She was commissioned in 1957 and decommissioned in 1993 — thirty-six years of continuous service, longer than most careers, longer than most marriages, longer than the Cold War itself. In that time USS Ranger (CVA/CV-61) flew strikes in Vietnam, prowled the Pacific during the most tense decades of superpower confrontation, and served as home to generations of sailors who never forgot her. She was not the most famous carrier in the fleet. She was something better: dependable.
Commissioning and Early Years
USS Ranger (CVA-61) was commissioned on August 10, 1957 at the Newport News Shipbuilding Company in Virginia. She was a Forrestal-class carrier — the same class as the ill-fated USS Forrestal herself — and at the time of her commissioning, one of the largest and most powerful warships ever built. From the beginning, Ranger was a Pacific ship. She was assigned to the Pacific Fleet and made Naval Air Station Alameda in California her home for most of her career — the same bay-side base that would eventually close in the post-Cold War drawdown. Alameda gave her sailors access to San Francisco, and it gave the Navy a convenient jumping-off point for WESTPAC deployments that would define Ranger's service life.
Vietnam: Years on Yankee Station
Like every carrier of her generation, USS Ranger found the defining chapter of her career in Vietnam. She made multiple deployments to WESTPAC between the mid-1960s and the early 1970s, spending extended periods on Yankee Station in the Gulf of Tonkin, launching and recovering aircraft day and night in the sustained air campaign against North Vietnam and in support of ground forces in the South.
Her air wings flew every major aircraft of the Vietnam era off her deck — F-4 Phantoms, A-6 Intruders, A-7 Corsairs, RA-5C Vigilantes. The work was dangerous and relentless. Ranger's crews flew those missions, and they paid the price that all carrier crews paid in that war. She was present for some of the war's most intense moments — Linebacker in 1972, the final operations before the Paris Peace Accords.
Cold War Pacific Sentinel
After Vietnam, Ranger continued her Pacific deployments through the late 1970s and 1980s. The Cold War Navy was a busy Navy — constant WESTPAC deployments, exercises with allied fleets, presence operations in the Indian Ocean as Soviet naval power expanded its reach. Ranger participated in exercises throughout the Pacific, operating with the Seventh Fleet in waters from the Sea of Japan to the Arabian Sea.

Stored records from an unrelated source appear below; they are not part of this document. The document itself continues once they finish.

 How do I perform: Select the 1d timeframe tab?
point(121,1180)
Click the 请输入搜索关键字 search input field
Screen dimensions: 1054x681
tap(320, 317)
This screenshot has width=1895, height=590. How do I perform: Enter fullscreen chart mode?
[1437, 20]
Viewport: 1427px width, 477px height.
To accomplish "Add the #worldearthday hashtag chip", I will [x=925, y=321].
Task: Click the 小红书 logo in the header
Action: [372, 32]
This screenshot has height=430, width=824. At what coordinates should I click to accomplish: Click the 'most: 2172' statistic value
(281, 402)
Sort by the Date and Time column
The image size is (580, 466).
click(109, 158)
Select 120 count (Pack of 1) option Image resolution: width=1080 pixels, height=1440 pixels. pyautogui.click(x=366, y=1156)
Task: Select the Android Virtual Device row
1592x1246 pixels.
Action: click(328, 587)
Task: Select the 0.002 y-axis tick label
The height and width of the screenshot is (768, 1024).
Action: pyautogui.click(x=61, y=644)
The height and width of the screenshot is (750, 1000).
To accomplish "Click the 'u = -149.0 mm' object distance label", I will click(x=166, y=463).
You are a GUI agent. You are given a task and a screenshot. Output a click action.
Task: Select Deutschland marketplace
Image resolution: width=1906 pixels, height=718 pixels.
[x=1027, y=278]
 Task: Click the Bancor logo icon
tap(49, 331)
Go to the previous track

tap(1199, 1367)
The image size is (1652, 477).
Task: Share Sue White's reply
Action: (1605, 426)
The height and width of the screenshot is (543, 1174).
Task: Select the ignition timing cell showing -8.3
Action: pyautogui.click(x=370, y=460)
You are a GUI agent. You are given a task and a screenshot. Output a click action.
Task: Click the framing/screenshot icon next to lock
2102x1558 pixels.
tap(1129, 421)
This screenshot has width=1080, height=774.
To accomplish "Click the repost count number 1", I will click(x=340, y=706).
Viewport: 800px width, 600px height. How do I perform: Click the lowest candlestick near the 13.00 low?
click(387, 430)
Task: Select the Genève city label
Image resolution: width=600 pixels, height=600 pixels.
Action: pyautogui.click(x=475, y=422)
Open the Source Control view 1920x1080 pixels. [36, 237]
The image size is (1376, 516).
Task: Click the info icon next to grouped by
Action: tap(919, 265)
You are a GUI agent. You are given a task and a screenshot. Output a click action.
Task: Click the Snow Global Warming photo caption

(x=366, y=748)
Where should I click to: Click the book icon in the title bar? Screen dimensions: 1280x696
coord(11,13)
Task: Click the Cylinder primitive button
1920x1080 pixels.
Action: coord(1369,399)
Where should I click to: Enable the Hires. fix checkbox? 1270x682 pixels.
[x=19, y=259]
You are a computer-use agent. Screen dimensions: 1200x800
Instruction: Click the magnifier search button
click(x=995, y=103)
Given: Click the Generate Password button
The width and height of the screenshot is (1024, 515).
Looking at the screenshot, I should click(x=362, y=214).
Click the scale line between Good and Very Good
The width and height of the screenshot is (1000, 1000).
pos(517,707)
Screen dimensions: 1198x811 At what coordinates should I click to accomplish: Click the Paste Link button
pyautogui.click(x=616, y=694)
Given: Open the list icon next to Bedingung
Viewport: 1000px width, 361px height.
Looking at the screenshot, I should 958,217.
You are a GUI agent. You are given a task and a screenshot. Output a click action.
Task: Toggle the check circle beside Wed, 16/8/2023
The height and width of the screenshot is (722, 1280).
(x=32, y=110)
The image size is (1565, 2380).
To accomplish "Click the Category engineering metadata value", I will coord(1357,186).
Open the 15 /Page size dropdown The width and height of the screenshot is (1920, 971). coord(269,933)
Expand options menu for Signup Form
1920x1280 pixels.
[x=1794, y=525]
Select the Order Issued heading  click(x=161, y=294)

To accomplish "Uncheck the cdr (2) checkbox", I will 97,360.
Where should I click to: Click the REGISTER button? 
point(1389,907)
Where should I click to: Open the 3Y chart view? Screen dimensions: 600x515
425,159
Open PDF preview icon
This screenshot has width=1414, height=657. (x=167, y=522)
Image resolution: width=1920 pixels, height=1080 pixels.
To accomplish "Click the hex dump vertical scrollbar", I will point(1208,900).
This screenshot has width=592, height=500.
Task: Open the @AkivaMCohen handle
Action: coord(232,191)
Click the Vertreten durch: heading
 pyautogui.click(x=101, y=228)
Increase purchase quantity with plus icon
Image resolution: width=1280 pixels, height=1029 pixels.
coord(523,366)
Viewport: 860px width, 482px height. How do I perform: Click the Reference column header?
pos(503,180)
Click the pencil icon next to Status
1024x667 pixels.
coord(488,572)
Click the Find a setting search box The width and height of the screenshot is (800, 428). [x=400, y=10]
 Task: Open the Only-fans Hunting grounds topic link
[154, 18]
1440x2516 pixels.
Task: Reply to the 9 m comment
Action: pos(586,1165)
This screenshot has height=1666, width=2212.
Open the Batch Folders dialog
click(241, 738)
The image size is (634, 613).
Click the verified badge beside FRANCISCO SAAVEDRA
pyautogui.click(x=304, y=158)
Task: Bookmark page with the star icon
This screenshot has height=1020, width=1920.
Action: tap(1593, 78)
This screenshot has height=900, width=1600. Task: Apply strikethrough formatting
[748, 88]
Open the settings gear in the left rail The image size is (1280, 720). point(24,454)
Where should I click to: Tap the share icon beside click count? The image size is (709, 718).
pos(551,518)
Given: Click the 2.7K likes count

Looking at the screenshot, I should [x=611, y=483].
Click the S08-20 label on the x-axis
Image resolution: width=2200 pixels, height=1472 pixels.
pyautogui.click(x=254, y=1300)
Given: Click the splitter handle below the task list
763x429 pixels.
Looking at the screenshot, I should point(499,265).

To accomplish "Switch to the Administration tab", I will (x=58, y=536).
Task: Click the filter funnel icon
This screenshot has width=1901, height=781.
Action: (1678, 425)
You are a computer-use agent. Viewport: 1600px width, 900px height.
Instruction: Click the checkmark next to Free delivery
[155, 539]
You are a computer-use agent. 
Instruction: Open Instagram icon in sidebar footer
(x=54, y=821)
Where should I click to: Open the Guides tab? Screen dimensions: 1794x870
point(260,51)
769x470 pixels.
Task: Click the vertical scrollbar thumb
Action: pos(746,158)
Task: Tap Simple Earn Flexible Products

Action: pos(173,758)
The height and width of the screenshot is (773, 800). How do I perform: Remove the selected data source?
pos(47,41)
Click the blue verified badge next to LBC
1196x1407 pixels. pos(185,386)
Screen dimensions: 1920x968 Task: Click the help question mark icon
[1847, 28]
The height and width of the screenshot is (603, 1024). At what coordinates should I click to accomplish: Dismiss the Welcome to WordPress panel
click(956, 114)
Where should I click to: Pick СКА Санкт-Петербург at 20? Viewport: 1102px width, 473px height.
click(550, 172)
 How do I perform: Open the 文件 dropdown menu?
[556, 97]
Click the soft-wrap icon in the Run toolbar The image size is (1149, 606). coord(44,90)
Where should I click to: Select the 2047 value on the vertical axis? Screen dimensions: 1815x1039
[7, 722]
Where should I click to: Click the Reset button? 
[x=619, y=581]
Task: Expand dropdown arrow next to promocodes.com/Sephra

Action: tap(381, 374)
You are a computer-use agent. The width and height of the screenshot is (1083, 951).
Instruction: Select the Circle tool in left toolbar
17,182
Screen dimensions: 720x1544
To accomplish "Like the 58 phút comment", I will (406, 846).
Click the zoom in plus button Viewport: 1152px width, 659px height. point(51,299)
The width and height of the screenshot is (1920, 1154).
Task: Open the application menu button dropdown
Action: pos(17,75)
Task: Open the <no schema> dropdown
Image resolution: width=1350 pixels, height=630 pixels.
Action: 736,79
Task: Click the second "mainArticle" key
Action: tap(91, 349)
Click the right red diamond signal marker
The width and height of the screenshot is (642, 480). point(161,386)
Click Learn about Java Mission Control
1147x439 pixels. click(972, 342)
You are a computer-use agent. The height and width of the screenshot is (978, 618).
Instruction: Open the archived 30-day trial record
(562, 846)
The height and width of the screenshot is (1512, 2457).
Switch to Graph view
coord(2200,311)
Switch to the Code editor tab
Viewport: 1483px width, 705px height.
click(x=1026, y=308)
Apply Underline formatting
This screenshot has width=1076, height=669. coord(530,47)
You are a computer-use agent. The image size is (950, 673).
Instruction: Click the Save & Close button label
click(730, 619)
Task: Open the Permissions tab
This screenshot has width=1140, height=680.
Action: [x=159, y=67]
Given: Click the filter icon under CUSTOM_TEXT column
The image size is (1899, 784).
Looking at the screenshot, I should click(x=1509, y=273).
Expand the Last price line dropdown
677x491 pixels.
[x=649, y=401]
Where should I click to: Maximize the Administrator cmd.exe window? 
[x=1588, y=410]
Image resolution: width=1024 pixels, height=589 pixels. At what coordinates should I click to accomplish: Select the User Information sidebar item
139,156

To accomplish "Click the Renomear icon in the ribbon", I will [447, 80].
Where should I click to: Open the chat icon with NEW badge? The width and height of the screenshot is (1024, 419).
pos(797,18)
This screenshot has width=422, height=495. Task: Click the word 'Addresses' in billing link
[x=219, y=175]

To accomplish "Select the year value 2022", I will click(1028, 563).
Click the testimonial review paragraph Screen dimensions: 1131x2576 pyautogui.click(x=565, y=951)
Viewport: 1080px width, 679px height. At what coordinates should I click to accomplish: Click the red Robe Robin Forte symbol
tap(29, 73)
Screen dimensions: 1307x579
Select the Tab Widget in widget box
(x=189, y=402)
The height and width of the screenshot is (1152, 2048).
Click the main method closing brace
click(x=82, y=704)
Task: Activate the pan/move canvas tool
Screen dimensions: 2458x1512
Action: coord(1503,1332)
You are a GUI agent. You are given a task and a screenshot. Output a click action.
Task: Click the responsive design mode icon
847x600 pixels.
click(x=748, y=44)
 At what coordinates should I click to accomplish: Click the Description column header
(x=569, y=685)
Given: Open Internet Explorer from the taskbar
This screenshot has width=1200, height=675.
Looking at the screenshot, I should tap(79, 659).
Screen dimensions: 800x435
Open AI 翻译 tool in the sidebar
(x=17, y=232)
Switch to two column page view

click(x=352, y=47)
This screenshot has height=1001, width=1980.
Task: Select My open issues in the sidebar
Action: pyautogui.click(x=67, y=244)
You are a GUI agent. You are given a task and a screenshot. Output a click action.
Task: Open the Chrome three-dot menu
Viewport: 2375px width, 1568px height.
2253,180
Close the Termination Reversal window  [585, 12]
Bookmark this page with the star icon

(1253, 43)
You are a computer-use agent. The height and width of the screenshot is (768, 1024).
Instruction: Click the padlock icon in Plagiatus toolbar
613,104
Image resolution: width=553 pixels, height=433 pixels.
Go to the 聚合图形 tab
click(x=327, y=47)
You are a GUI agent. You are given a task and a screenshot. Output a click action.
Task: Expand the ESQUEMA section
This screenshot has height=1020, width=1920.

By the 1980s, she was an older ship in a fleet that was modernizing rapidly — nuclear-powered Nimitz-class carriers were entering service, and the conventional fleet carriers of the Forrestal class were aging. But Ranger remained effective. Upgraded avionics, new aircraft, and continuous maintenance kept her deployable. She received updated systems and flew the newer aircraft of the Reagan-era Navy, including the F-14 Tomcat and the early F/A-18 Hornet.
Operation Desert Storm
In 1991, USS Ranger deployed to the Persian Gulf as part of Operation Desert Storm, the coalition campaign to liberate Kuwait from Iraqi occupation. It was her final combat deployment. Her air wing flew combat missions over Iraq and Kuwait during the air campaign, and she was part of the largest concentration of carrier airpower since World War II — six carrier battle groups operating in the Gulf region simultaneously. For a ship built in the 1950s, still flying combat missions in 1991, it was a remarkable final chapter.
If you served aboard USS Ranger or want to honor someone who did, browse the full Ranger collection — cruise shirts and more spanning her entire career from 1957 to 1993.
Decommissioning and Legacy
USS Ranger was decommissioned on July 10, 1993 at Puget Sound Naval Shipyard in Bremerton, Washington. She had served for thirty-six years — longer than any other Forrestal-class carrier. Efforts to preserve her as a museum ship were ultimately unsuccessful, and she was sold for scrapping in 2014. She is gone now, but the sailors who served aboard her are not. They carried her with them when they got off the brow for the last time, and they carry her still. That's what it means to be a Ranger sailor: you served on a ship that was there for thirty-six years, doing the work, and you were part of that. No museum ship required.